2 ESXi 4.1 hosts in test cluster with fiber channel storage to HP EVA3000

1 vCenter Server managing both clusters.  vCenter is a VM

vCenter DB is on a separate physical SQL server and that database is located on the EVA6000 storage as well

Enterprise licensing for all so HA is in full effect here.

So from the time we got notice that the power had failed in the building (No generator) it took 15-20 minutes for someone to arrive on location to start shutting things down as quickly as possible.  Unfortunately time ran out though and eventually the limited UPS power ran out as well and most systems in the datacenter went down HARD.  Up to that point, no VMs or ESX hosts were able to be shutdown, nor the SAN.  So in the end, the entire VM Infrastructure (VMs, Hosts, Storage, Network) all died simultaneously.

After several hours we were able to get a generator delivered and start bringing some systems back online.  At 1 point there was a miscommunication though that resulted in the hard shutdown of some systems a 2nd time, including the EVA6000 but no ESX hosts were running yet at that point.  Shortly after that SNAFU though, datacenter power was restored and now came the job of getting things running again.

We got the EVA6000 running and powered up our hosts and something I was not expecting happened.

After the first host was running, I connected directly to it with a vSphere Client and saw a list of VMs all reflecting as Powered Off.  Good, I thought to myself.  I connected to my 2nd host and all the VMs were listed as "Unknown".  Ohhhhh that's not good, I thought.

I tried to power on a critical VM on host 1, but I got a error that there was a problem with the vmx file.  So I tried a couple of others but I got the same thing.  I immediately thought corruption on the EVA6000 as a result of 2 very abrupt losses of power.  The other thing I noticed was I could not add VMs to inventory on my host.  The option was greyed out.  So I opened a critical support call to VMware thinking I was in for a very long day.  But as we were looking into things directly on my hosts I got word that some VMs were actually running.

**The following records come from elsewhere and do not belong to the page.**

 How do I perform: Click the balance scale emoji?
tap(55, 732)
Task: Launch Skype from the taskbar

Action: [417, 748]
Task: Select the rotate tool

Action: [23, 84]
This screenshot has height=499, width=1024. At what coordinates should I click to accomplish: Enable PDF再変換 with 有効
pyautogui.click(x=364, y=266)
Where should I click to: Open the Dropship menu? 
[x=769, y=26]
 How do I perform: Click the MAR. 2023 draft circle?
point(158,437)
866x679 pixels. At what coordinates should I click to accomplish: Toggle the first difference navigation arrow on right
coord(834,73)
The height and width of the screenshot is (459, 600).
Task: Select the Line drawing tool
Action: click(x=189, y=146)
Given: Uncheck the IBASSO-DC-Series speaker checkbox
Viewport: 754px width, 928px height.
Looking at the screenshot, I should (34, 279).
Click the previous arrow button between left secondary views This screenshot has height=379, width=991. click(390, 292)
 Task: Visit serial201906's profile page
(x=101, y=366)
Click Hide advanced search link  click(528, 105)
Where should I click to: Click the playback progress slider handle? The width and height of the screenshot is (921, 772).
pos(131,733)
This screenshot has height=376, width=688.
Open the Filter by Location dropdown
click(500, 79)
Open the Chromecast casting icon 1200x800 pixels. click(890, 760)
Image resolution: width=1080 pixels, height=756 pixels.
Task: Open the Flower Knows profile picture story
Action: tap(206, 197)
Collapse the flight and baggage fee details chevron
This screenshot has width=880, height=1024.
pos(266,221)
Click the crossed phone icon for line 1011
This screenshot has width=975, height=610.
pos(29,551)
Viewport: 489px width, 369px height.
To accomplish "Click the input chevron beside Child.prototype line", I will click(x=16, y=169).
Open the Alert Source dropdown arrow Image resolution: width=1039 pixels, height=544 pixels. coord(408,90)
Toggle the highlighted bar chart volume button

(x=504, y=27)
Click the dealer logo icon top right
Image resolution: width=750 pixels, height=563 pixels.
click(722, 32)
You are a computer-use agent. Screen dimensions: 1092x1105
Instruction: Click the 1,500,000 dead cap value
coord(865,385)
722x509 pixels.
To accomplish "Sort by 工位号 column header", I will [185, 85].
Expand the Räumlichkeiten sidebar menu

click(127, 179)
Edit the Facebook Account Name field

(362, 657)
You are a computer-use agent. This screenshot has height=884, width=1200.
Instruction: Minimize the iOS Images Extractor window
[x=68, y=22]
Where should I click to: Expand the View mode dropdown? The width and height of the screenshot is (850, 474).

How can this be, I am looking at my VMs here on my host directly and it clearly shows that they are all powered off?

I then tried to open a remote desktop session to my vCenter VM, and there it was!!!!  I was able to logon and although I had to restart the vCenter Services once I did that, I found that all the VMs in my production cluster were running.  None of my VMs in my test cluster were running and nothing showed up as running when logged directly into any host server.  Of course this was in great part due to the fact that my EVA3000 where all the test VMs live was still shutdown.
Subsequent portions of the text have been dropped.